Medical workers in Zhejiang province have been committed to promoting traditional Chinese medicine, or TCM, in countries involved in the Belt and Road Initiative in recent years.


Their move is a response to a plan issued by the national medical authorities in 2016 that requires 30 overseas TCM centers to be established in these countries. The provincial government of Zhejiang also published a document in 2017 asking for enhanced cooperation in TCM with these countries.


Zhejiang has long been helping TCM go global. In 2008, the Zhejiang Provincial Hospital of TCM became an international TCM cooperation base under the National Administration of TCM. It has since played host to more than 2,000 students from a dozen of overseas countries such as Israel, the United States and Australia.

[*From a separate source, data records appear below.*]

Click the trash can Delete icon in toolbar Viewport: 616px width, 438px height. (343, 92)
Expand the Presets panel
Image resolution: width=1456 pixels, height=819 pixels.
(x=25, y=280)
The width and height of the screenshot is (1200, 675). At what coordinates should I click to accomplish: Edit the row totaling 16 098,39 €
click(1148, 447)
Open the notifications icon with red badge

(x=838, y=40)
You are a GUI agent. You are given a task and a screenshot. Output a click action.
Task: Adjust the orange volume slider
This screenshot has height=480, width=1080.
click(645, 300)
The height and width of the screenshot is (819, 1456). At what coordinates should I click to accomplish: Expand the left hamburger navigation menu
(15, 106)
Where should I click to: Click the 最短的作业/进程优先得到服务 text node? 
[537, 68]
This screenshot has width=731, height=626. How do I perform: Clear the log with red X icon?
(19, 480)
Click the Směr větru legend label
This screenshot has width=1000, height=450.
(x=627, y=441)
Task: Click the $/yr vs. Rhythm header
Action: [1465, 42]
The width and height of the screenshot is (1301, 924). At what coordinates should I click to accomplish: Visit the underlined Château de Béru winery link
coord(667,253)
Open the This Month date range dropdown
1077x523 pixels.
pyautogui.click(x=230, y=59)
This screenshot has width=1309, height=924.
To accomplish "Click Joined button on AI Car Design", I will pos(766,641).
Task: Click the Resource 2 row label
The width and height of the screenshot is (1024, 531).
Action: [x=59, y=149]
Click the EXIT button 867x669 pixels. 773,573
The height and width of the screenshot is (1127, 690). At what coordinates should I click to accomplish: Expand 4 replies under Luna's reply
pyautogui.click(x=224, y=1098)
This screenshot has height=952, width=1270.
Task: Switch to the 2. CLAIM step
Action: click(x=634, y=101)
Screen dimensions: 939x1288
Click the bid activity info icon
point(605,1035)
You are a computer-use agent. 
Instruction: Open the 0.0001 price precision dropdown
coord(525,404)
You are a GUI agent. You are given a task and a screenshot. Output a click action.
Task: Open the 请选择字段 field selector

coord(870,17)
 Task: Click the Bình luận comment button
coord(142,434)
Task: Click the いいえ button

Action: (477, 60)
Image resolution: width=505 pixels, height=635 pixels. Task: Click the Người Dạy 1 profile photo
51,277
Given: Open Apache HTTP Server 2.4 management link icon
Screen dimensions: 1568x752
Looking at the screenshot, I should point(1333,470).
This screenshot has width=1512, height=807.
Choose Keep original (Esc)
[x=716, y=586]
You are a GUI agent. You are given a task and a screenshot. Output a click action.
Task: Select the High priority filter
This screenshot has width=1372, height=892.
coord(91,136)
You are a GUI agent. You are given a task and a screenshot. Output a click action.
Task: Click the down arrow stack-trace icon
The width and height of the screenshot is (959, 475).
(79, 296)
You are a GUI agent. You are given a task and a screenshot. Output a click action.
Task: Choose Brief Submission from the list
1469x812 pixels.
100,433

Zhejiang Chinese Medical University has also been involved in various forms of cooperation with 94 teaching and medical units in 32 overseas countries. This includes conducting academic credit recognition programs with the University of South Wales and establishing its first overseas teaching hospital in Germany. The hospital has formed a complete exchange student education system and has so far educated more than 6,000 students from over 50 countries and regions in the world.


In Thailand, there is an annual TCM training program where doctors from hospitals affiliated with Wenzhou Medical University in Wenzhou, Zhejiang province, go to teach TCM to local students.


The country now has nine universities offering TCM courses and more than 1,000 legal TCM practitioners.


Thai students gather herbs in the local mountains. 

(Photo/zj.zjol.com)


Wen Chengping, chief physician of the No 2 Hospital Affiliated with Zhejiang Chinese Medical University believes that one of the advantages of TCM lies in its sound effects and safety.


"Nearly every month over the past one year, we have overseas patients making an appointment for TCM treatment," Wen said.


"Some even come in groups to see a TCM doctor while on a vacation." Wen added that he has been attending world TCM conventions in the New Zealand and Italy in recent years and senses an increasing passion for TCM among overseas medical experts.


Xuan Lihua, director of the acupuncture department of Zhejiang Provincial Hospital of TCM, has similar feelings. She said that every month several Israeli patients receive remote treatment from her via video.